Evidence suggests that the Greeks were running ultra distances long before the marathon distance was added to the Olympics in 1896. Many believe that the mythical original marathon runner,  Pheidippides may in truth have been more accurately described as an ultrarunner than marathoner. One of the world's greatest ultra events, the 152.8 mile Spartathon, is run in Greece. The world's greatest ultramarathoner, the true "ultramarathon man" if there ever was one, is Yiannis Kouros of Greece.

Part of the problem is that ultras have little or no commercial support. You could say that because of this ultramarathons should be considered the ultimate amateur non-professional sport. No one makes a living from ultramarathoning (unless you write a book about it). Of course, that is a reason why ultras are not likely to ever be added to the Olymipcs: they would be unlikely to make money for sponsors. Only a handful of dedicated invdividuals participate and compete in them.

The other issue is that quite honestly watching an ultra is less exciting than watching paint dry. Unless you are or have ever been a participant, ultras can be pretty boring to watch. Only rarely are there dramatic photo finishes as in other events. Often the 1st, 2nd and 3rd place finishes are minutes or even hours apart. In our short-attention-span and media driven world, that is also big problem.  

Thus, it is pretty unlikely that ultras will be ever made into a regular Olympic event. However, that's probably OK.

Part of the attraction of ultrarunning is its obscurity and lack of overcommercialization. Many do not know that such events even exist. Because of this, ultramarathon races are much more down to earth and friendly affairs.  

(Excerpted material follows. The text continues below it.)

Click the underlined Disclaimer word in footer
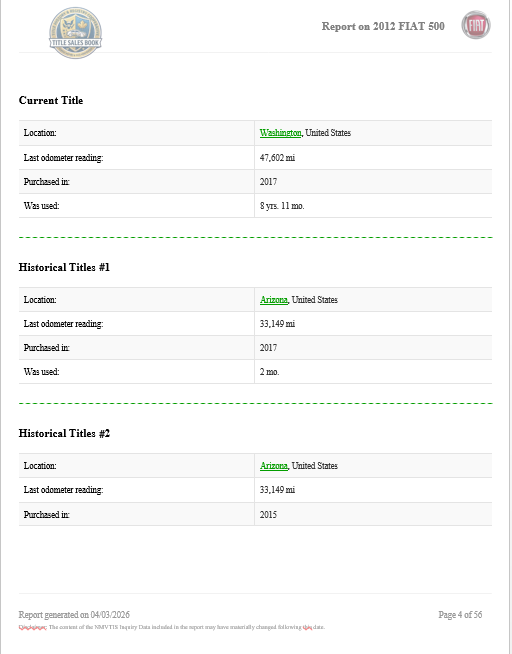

Despite some ultrarunners complaining about the lack of attention we get compared to other more well-known running events, most of us, including myself, prefer it that way. We have had our share of controversies but in my opinion, this has been lessened by the fact that there are no high dollar incentives or media coverage.  Ultrarunning is quite simply, just about the running as well as the community and the comraderie. It is not about fame, money or one's ego. 

Many say that ultramarathons are where marathons used to be in the 1960s and 1970s before marathons were "discovered" and since become mainstream events.  Being on the fringe and even a bit misunderstood is not necessarily a bad place to be. Indeed, many of us kind of like it that way.

If you dream of becoming an ultrarunner, we welcome you to our small and somewhat eccentric tribe with open arms. But please leave your big ego, search for media fame, and greed for money at home.  Just come and run with us.  This is the essence of ultrarunning.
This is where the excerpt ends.